Information shown ▸
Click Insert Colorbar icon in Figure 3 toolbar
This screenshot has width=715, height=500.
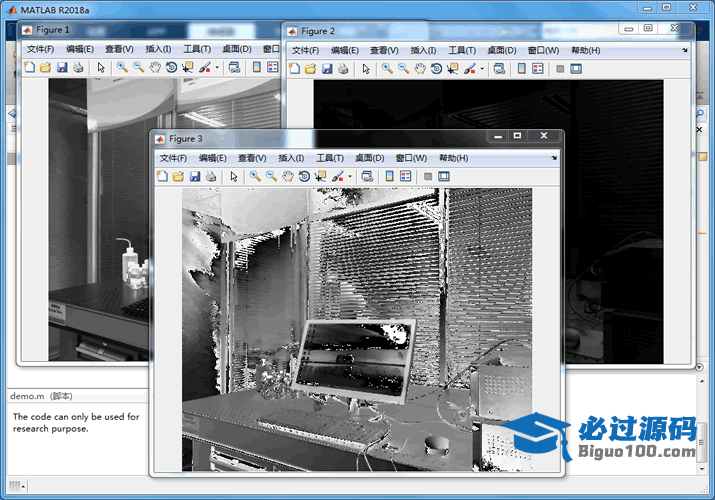pyautogui.click(x=389, y=176)
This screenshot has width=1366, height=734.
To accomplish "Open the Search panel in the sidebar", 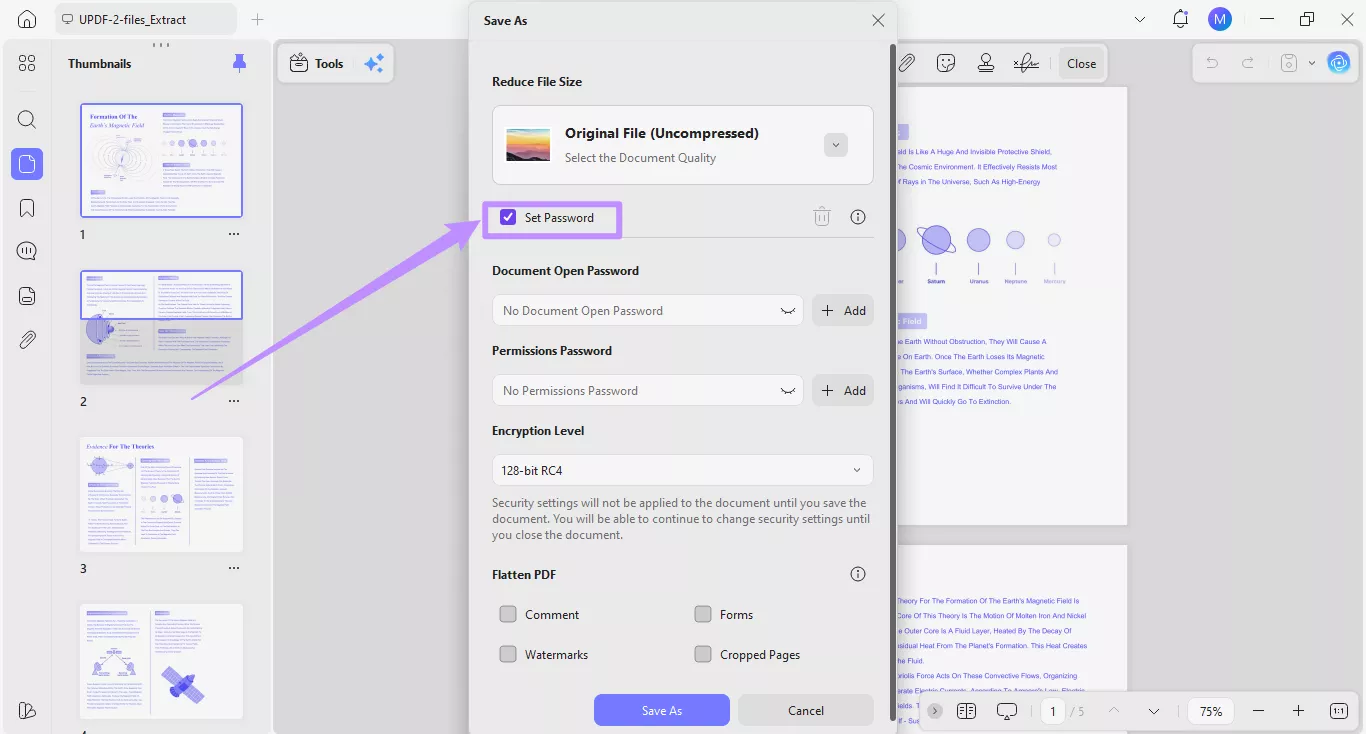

Work task ▸ I'd like the data above duplicated exactly, with no pictures included.

Result for this exercise ▸
Click Insert Colorbar icon in Figure 3 toolbar
This screenshot has width=715, height=500.
pyautogui.click(x=389, y=176)
This screenshot has width=1366, height=734.
To accomplish "Open the Search panel in the sidebar", 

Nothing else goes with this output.